## INSTRUCTIONS FOR THE TASK
Revise the data starting at the line containing "You are a GUI" and ending at the line containing "click(89, 247)" by replacing "screenshot" with "screen capture", and leave everything else unchanged. Omit the pictures from your answer.

(Rows from a screen grounding dataset)
====
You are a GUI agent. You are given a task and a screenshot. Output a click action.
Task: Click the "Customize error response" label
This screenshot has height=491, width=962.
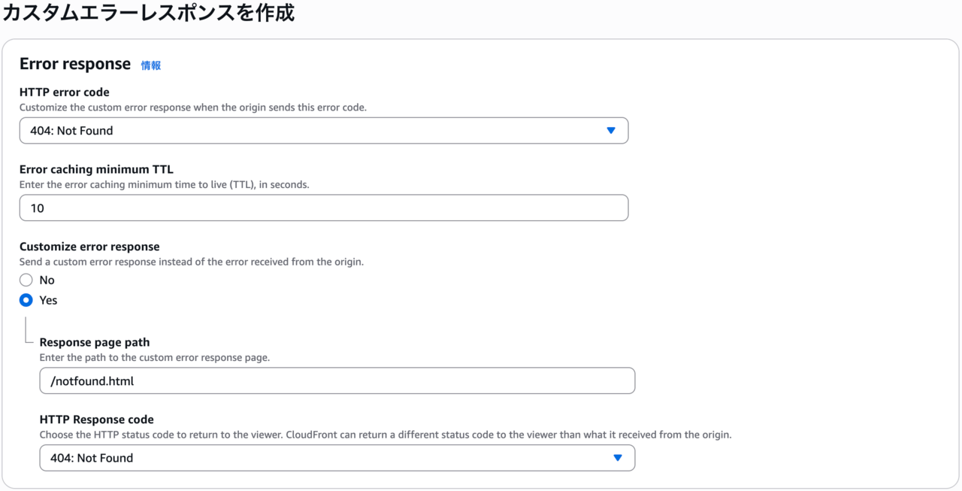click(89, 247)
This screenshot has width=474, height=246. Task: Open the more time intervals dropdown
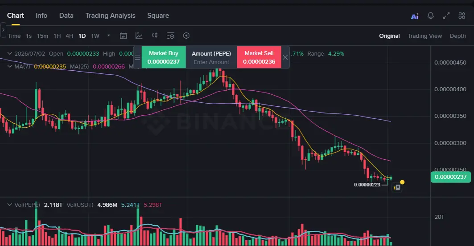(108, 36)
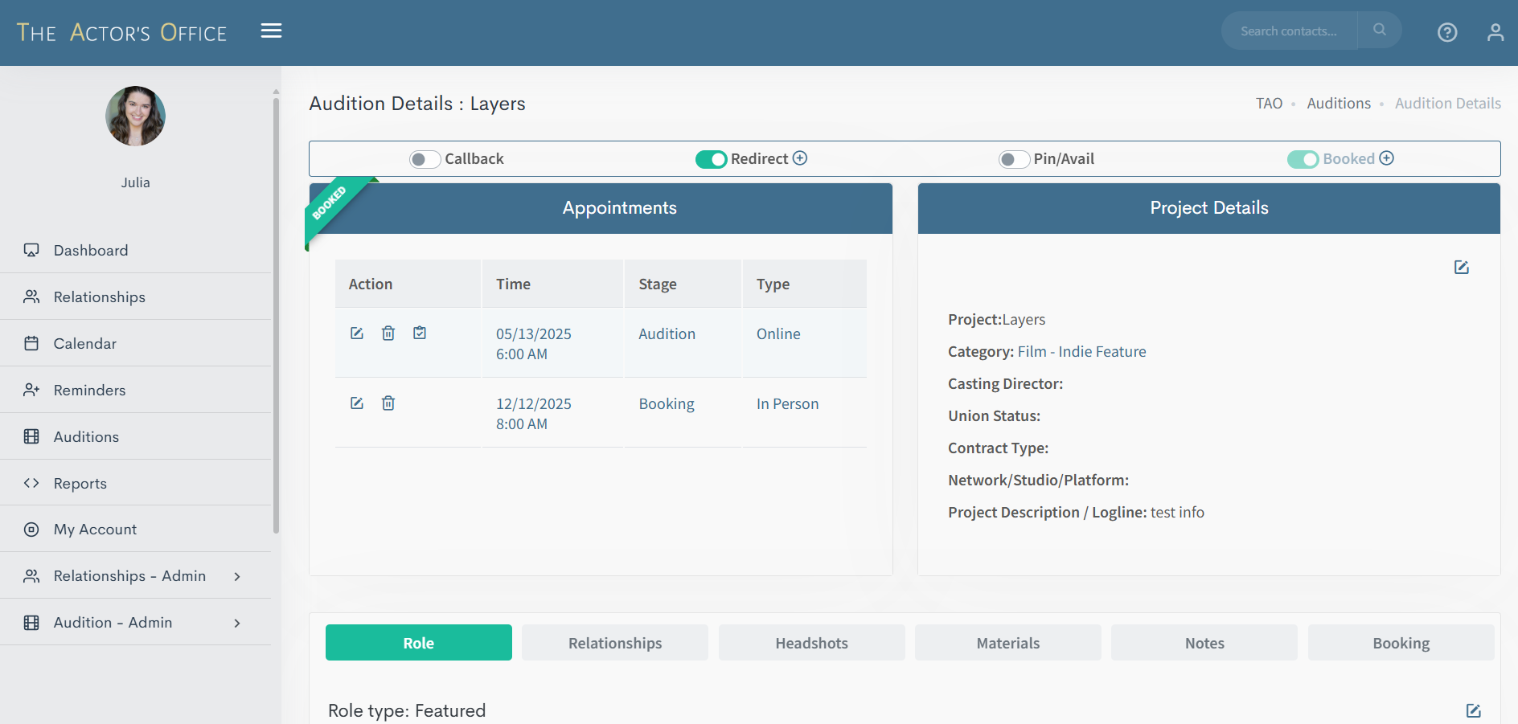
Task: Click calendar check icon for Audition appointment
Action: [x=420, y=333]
====
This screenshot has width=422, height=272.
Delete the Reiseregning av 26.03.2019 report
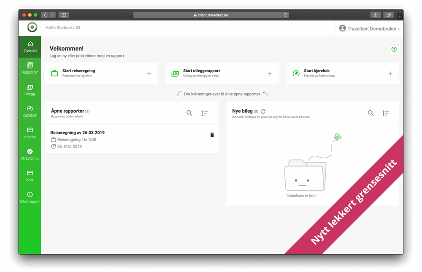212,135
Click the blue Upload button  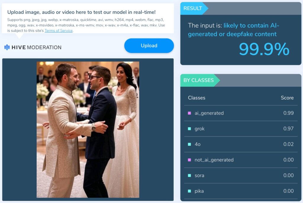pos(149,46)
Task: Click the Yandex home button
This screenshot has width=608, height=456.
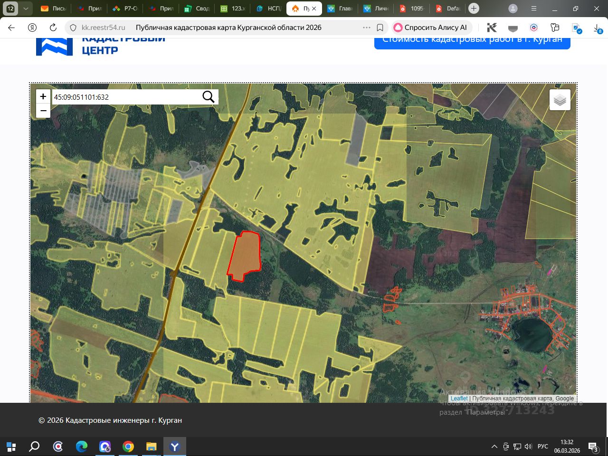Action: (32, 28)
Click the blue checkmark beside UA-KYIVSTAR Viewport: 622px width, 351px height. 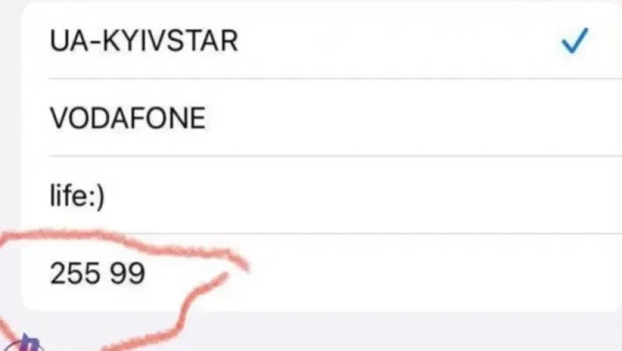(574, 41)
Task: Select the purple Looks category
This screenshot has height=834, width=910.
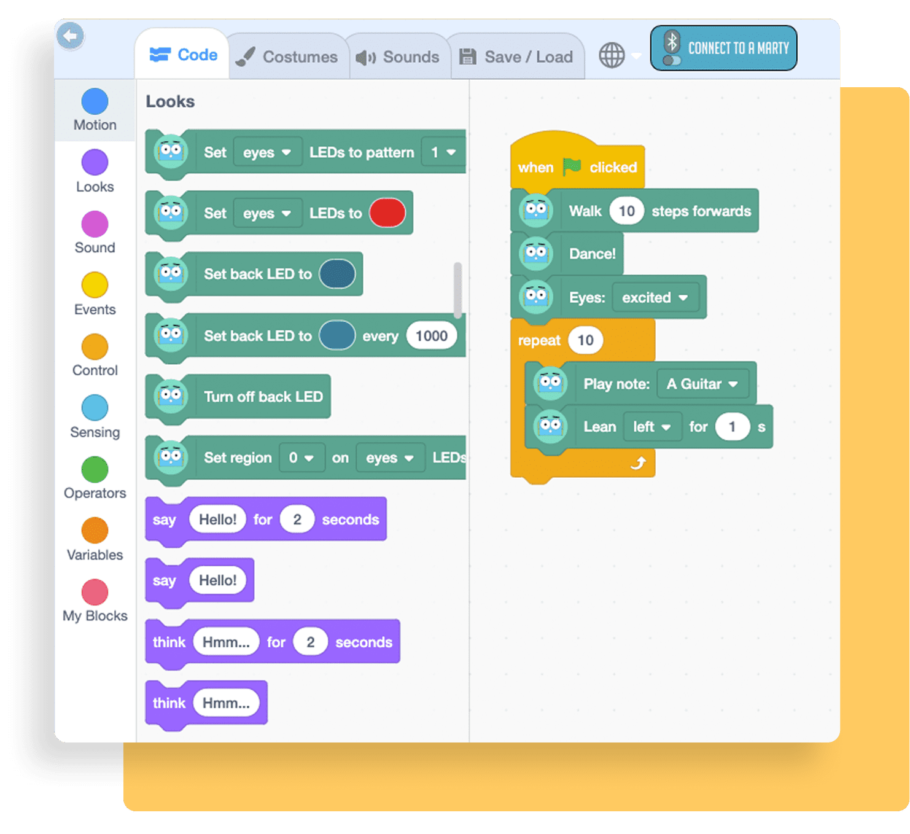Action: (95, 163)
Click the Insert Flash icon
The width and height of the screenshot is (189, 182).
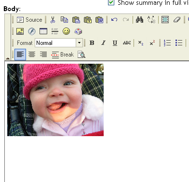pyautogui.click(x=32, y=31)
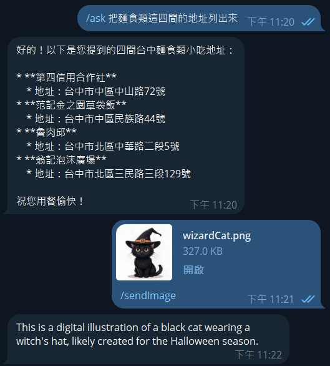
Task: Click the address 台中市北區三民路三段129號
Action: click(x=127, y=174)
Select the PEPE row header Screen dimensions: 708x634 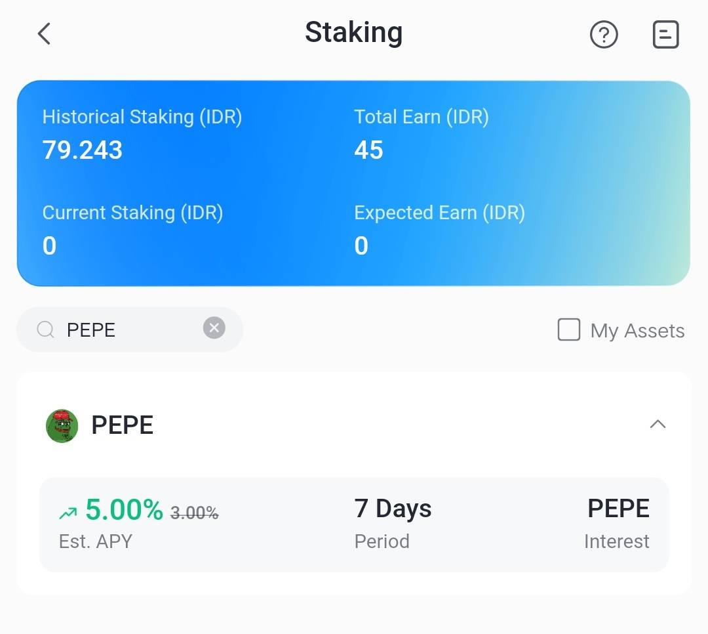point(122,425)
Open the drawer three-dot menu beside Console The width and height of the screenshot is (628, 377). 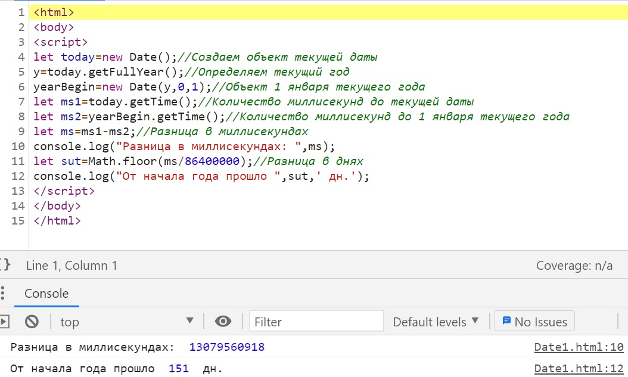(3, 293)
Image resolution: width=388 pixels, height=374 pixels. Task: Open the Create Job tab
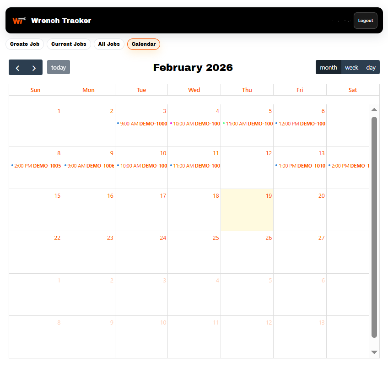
====
## FULL RESPONSE
You are a GUI agent. You are given a task and a screen capture. Output a click action.
Task: Click the "Customize error response" label
This screen capture has height=491, width=962.
click(89, 247)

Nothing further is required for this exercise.